Using the time during his off-season, Porter has developed a football camp that instructs the basic and advanced fundamentals on the field, as well as fundamentals off the field and in our everyday lives. Porter started his career with the NFL’s Houston Texans, which is also when he began hosting camps for kids during his off time. After his move up to Canada in 2008, the off-season became longer, giving him more time to host the camp, changing it from weekends into a 12-week, once a week experience that has grown bigger with each passing year.
At the moment the camp is running for 16 weeks and works to mold each player mentally and physically.
“Football and athletics can show how you’re doing emotionally and mentally. I look to explain ways that you can improve your concentration and focus allowing you to immediately realize ‘Well I threw the ball a lot better there, or I ran that route a lot better because I was able to relax myself and really focus’ and I try to explain that those are concepts you can take into life with you everyday, so each day we try to set a little intention,” Porter explained.
“Things like focusing on our breathing or staying relaxed after a bad play, not allowing it to turn into several bad plays, that’s stuff I had to learn throughout my career and I definitely had many issues with that for many years and I’ve learned how to sort of work through some of that stuff, so that was a big reason why I wanted to pass that on, especially the at-risk youth and the kids that have been in trouble in one way or another,” he continued.
“I feel like the whole point in what I’m trying to do with that is to use athletics to improve people’s lives.”
A lifetime advocate of working with and assisting children, Porter’s experiences as a football player have shaped the way he goes about everyday life as well as his role as a leader to the many youth he helps through the game he loves.
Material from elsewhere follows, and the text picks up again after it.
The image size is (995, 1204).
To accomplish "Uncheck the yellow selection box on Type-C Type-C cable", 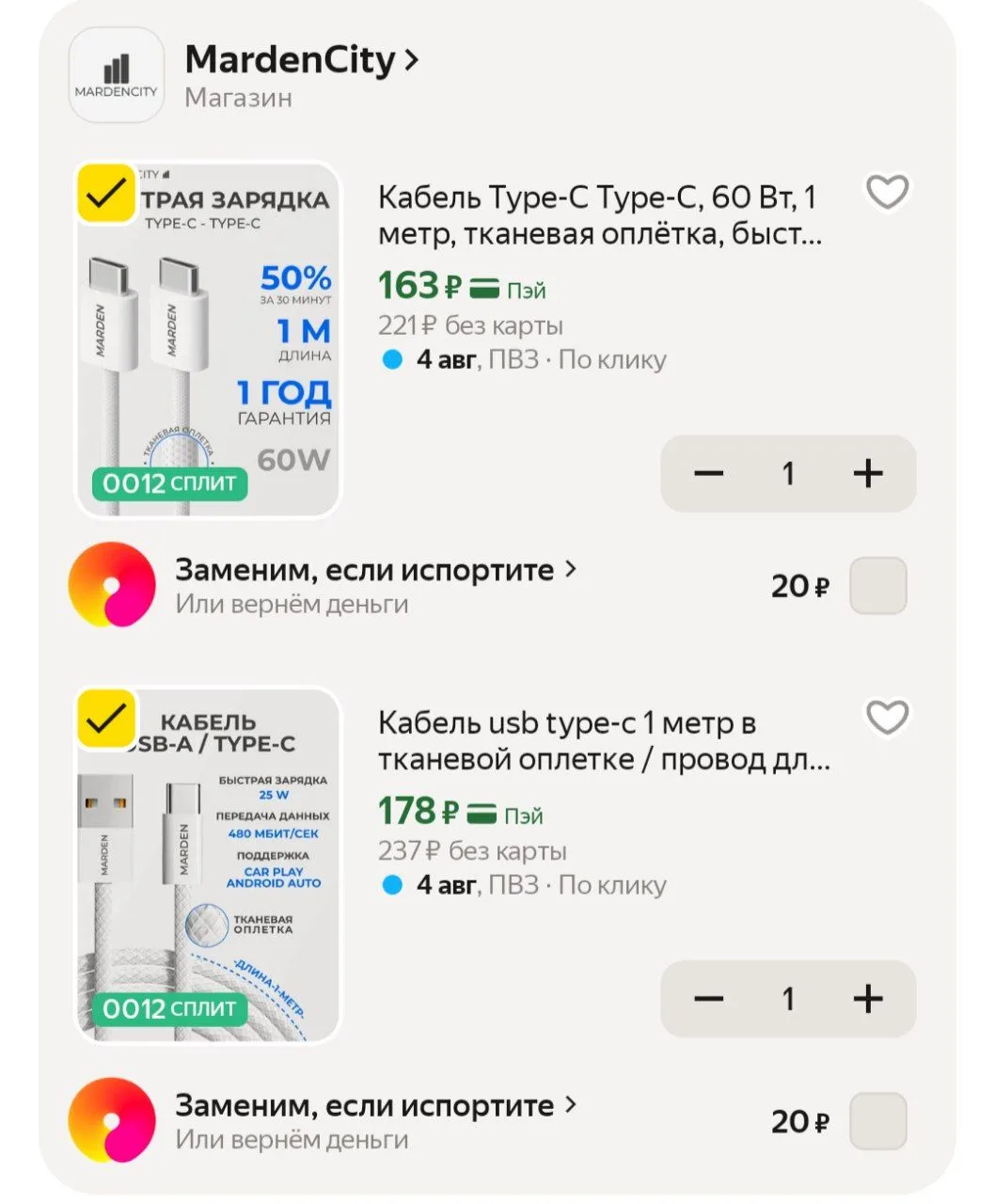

“Football was actually a very stressful thing for me for quite a while and something happened where I said ‘Why is it so stressful for me?’ This is a game and I’m lucky to be able to play, I sort of let go and I started incorporating some techniques that people learn with meditation and yoga and relaxation and letting go of things,” said the Portland, Maine native.
“When I was able to do that with football it improved my life so much, my life became better, I got to enjoy the simple things in life without stressing about football so much. It was constantly in my head all the things I did wrong in practice or something like that and I sort of was able to completely stop doing that once I realized the truth to some of those things and once I realized that and how simple that was,” he elucidated.
“Believe me, it’s still something I’m trying to work on now, it’s not ever a completed process and I go up and down with having stresses in my life but it was such a big change for me that I wanted to throw that to other people, so that’s why I approach the athletic training with the kids the way I do.” he explained.
“I can usually see which kids are getting down on themselves when they make a bad throw and I can imagine if that’s what they’re doing when they make a bad throw it’s probably what they’re doing when they’re at school if they don’t understand a concept or if a girlfriend says something mean to them. I want to show them different ways that you can let go of things that have come in the past and let go of the major expectations you have in the future and just live in the moment and give it the best you got and not being so attached to the outcomes. They’ve responded great, they love it, we have fun doing it and the kids that have been coming to me for a few years now and I’m really seeing great improvements and getting great feedback from their parents.”
Assisting the Tiger-Cats quarterback are his brother Luke, who played three years as a center for the University of Maine, and former Baltimore Raven Kendrick Ballantyne who join Porter as camp coaches. Alongside 1st Down Training, Quinton is planning on building an indoor football field in the Southern Maine area.
“There are indoor soccer fields but there aren’t any football fields, so what I’m trying to do is build something called the Maine Athletic Center which we’re starting a 501(c)(3) non-profit organization for to build an indoor football field, soccer field, a few basketball courts, batting cages and sort of have this approach to athletic training which is working on the mental and emotional aspects, as well as the physical aspects all under one roof. One of the owners of our hockey team in Portland has agreed to donate the land and make a sizeable donation to it, so we’re going to work on fundraising for that and it’s something I’m excited about.”
Like his role on the field, Quinton Porter continues to work with and pass his knowledge onto those willing to receive.